**Task directions:**
Copy out the lines that follow, starting with the line containing "How do I perform: Select" and continuing through the line containing "(x=189, y=102)", and leave the pictures out of your answer.

___ Supplied records ___

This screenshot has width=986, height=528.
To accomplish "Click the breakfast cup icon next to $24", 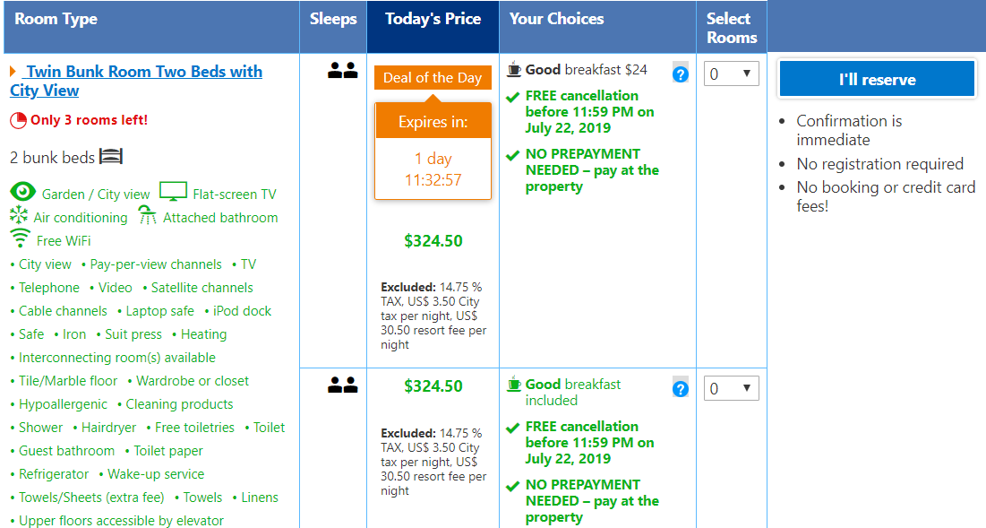I will click(514, 69).
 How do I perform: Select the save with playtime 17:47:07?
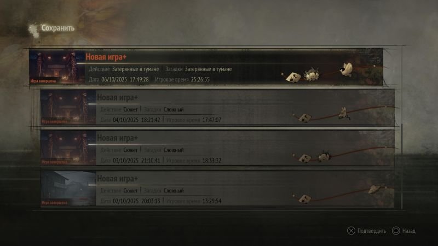pyautogui.click(x=217, y=108)
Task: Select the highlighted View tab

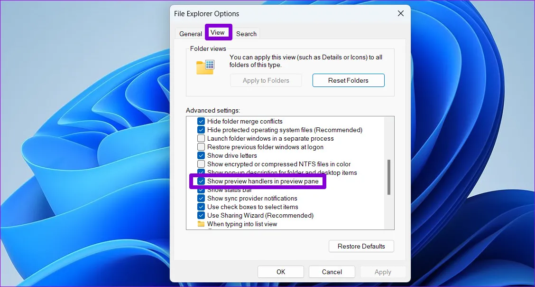Action: [218, 32]
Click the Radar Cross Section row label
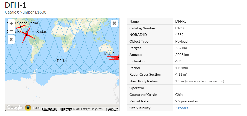This screenshot has height=116, width=247. (x=145, y=74)
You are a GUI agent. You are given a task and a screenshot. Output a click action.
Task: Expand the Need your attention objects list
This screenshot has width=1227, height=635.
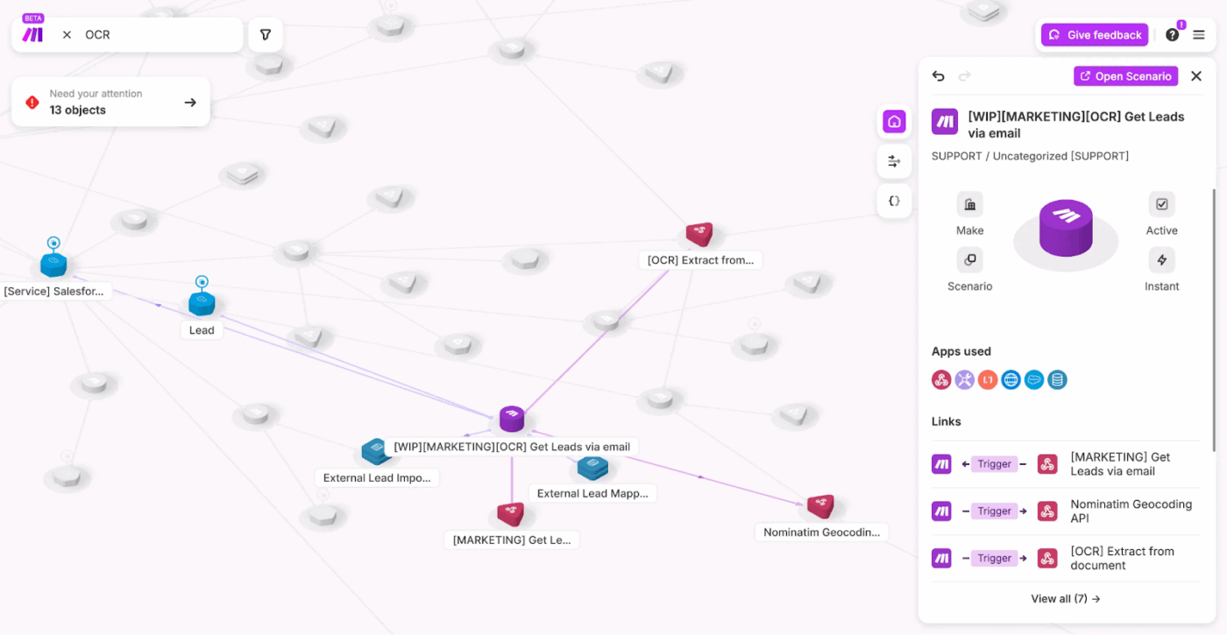(x=189, y=102)
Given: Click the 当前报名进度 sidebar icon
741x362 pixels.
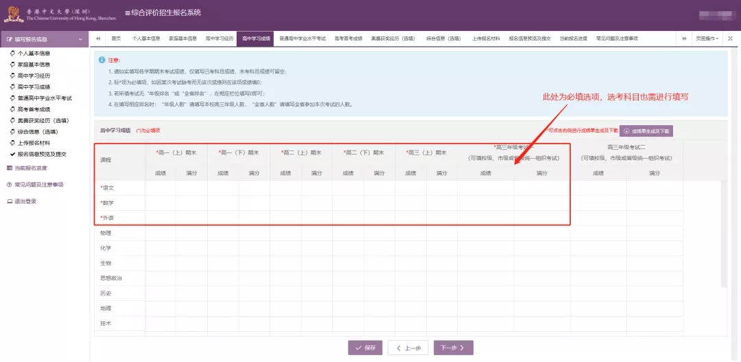Looking at the screenshot, I should (10, 168).
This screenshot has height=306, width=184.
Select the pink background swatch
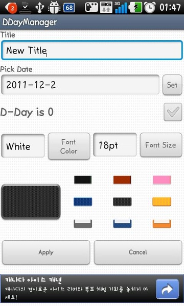click(162, 180)
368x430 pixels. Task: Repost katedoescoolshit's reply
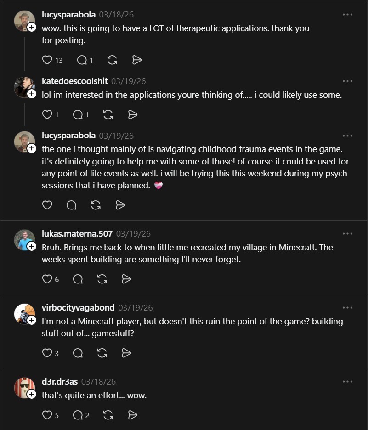point(108,114)
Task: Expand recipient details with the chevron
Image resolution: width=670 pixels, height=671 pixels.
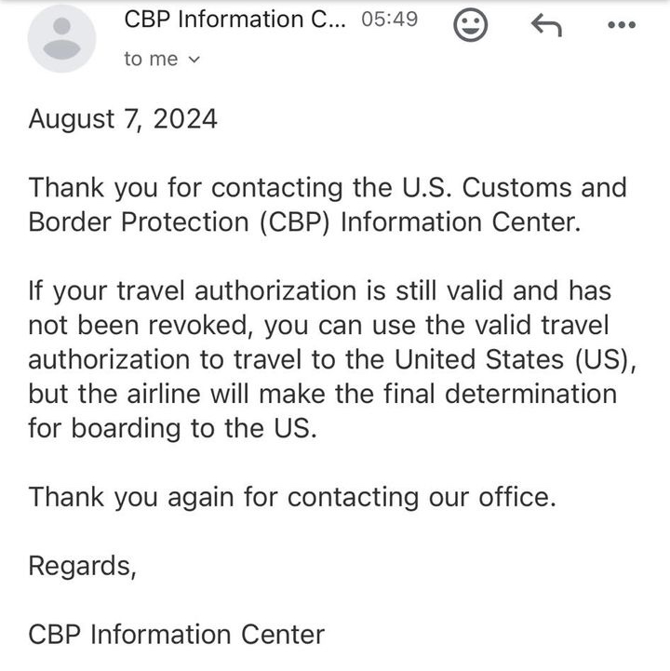Action: pos(194,60)
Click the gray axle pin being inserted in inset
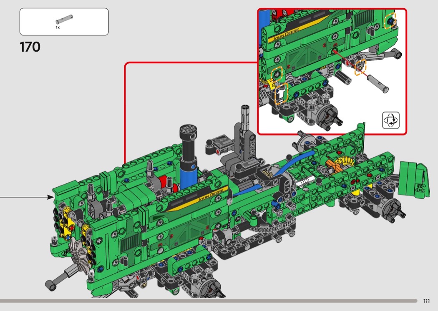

___

**Finished answer:**
 How do I perform: Select the save with playtime 17:47:07?
pyautogui.click(x=217, y=108)
Task: Select the highlighted View tab

Action: [218, 32]
Click the Radar Cross Section row label
This screenshot has height=116, width=247. (x=145, y=74)
You are a GUI agent. You are given a task and a screenshot. Output a click action.
Task: Expand the Need your attention objects list
This screenshot has width=1227, height=635.
(x=189, y=102)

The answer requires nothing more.